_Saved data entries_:
......

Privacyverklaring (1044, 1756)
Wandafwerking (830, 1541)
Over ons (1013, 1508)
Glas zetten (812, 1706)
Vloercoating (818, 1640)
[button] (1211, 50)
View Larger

......

_Task details_:
This exercise calls for every record above to be written out again exactly.

_Expected answer_:
Privacyverklaring (1044, 1756)
Wandafwerking (830, 1541)
Over ons (1013, 1508)
Glas zetten (812, 1706)
Vloercoating (818, 1640)
[button] (1211, 50)
View Larger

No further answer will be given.